TASK REQUIREMENTS
Reproduce every entry exactly as shown.

Stored items
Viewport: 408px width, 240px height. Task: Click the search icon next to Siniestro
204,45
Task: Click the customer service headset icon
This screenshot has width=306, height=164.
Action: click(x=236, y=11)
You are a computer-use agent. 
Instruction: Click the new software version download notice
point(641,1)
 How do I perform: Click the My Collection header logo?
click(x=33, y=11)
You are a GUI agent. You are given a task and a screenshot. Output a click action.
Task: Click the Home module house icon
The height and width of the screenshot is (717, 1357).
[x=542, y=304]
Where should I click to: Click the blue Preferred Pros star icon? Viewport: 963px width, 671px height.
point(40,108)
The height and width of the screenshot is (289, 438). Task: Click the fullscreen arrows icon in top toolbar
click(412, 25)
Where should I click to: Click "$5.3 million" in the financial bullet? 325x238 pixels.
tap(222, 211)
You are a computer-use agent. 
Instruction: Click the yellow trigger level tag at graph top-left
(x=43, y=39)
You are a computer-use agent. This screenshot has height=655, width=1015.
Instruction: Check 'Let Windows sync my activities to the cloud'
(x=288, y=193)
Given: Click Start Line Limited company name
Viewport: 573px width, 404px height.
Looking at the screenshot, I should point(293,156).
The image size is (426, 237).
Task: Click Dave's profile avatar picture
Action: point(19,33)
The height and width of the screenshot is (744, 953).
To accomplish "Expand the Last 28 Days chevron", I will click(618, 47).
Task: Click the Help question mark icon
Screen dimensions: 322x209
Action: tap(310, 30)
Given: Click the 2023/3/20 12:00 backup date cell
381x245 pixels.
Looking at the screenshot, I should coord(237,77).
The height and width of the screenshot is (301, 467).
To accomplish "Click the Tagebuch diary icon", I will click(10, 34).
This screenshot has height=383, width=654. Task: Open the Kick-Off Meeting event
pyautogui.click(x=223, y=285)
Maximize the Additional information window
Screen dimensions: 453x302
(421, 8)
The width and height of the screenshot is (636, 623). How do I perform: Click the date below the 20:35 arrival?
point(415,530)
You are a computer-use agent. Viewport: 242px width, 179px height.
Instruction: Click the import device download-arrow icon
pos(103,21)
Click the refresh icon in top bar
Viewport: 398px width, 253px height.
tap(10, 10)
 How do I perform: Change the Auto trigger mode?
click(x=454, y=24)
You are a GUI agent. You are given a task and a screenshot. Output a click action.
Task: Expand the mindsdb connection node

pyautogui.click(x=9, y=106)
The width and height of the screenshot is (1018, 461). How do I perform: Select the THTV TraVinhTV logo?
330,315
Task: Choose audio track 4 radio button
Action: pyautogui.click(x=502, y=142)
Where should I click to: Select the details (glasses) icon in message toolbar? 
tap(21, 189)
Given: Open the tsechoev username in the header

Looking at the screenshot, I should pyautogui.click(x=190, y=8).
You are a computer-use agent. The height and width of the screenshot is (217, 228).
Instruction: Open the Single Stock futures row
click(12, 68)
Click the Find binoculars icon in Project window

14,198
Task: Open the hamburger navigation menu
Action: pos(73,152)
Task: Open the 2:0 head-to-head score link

EXERCISE RESPONSE
Viewport: 408px width, 240px height. Task: Click the search icon next to Siniestro
204,45
Task: Click the customer service headset icon
This screenshot has width=306, height=164.
Action: click(x=236, y=11)
You are a computer-use agent. 
Instruction: Click the new software version download notice
point(641,1)
 How do I perform: Click the My Collection header logo?
click(x=33, y=11)
You are a GUI agent. You are given a task and a screenshot. Output a click action.
Task: Click the Home module house icon
The height and width of the screenshot is (717, 1357).
[x=542, y=304]
Where should I click to: Click the blue Preferred Pros star icon? Viewport: 963px width, 671px height.
point(40,108)
The height and width of the screenshot is (289, 438). Task: Click the fullscreen arrows icon in top toolbar
click(412, 25)
Where should I click to: Click "$5.3 million" in the financial bullet? 325x238 pixels.
tap(222, 211)
You are a computer-use agent. 
Instruction: Click the yellow trigger level tag at graph top-left
(x=43, y=39)
You are a computer-use agent. This screenshot has height=655, width=1015.
Instruction: Check 'Let Windows sync my activities to the cloud'
(x=288, y=193)
Given: Click Start Line Limited company name
Viewport: 573px width, 404px height.
Looking at the screenshot, I should point(293,156).
The image size is (426, 237).
Task: Click Dave's profile avatar picture
Action: point(19,33)
The height and width of the screenshot is (744, 953).
To accomplish "Expand the Last 28 Days chevron", I will click(618, 47).
Task: Click the Help question mark icon
Screen dimensions: 322x209
Action: tap(310, 30)
Given: Click the 2023/3/20 12:00 backup date cell
381x245 pixels.
Looking at the screenshot, I should coord(237,77).
The height and width of the screenshot is (301, 467).
To accomplish "Click the Tagebuch diary icon", I will click(10, 34).
This screenshot has height=383, width=654. Task: Open the Kick-Off Meeting event
pyautogui.click(x=223, y=285)
Maximize the Additional information window
Screen dimensions: 453x302
(421, 8)
The width and height of the screenshot is (636, 623). How do I perform: Click the date below the 20:35 arrival?
point(415,530)
You are a computer-use agent. Viewport: 242px width, 179px height.
Instruction: Click the import device download-arrow icon
pos(103,21)
Click the refresh icon in top bar
Viewport: 398px width, 253px height.
tap(10, 10)
 How do I perform: Change the Auto trigger mode?
click(x=454, y=24)
You are a GUI agent. You are given a task and a screenshot. Output a click action.
Task: Expand the mindsdb connection node

pyautogui.click(x=9, y=106)
The width and height of the screenshot is (1018, 461). How do I perform: Select the THTV TraVinhTV logo?
330,315
Task: Choose audio track 4 radio button
Action: pyautogui.click(x=502, y=142)
Where should I click to: Select the details (glasses) icon in message toolbar? 
tap(21, 189)
Given: Open the tsechoev username in the header

Looking at the screenshot, I should pyautogui.click(x=190, y=8).
You are a computer-use agent. The height and width of the screenshot is (217, 228).
Instruction: Open the Single Stock futures row
click(12, 68)
Click the Find binoculars icon in Project window

14,198
Task: Open the hamburger navigation menu
Action: pos(73,152)
Task: Open the 2:0 head-to-head score link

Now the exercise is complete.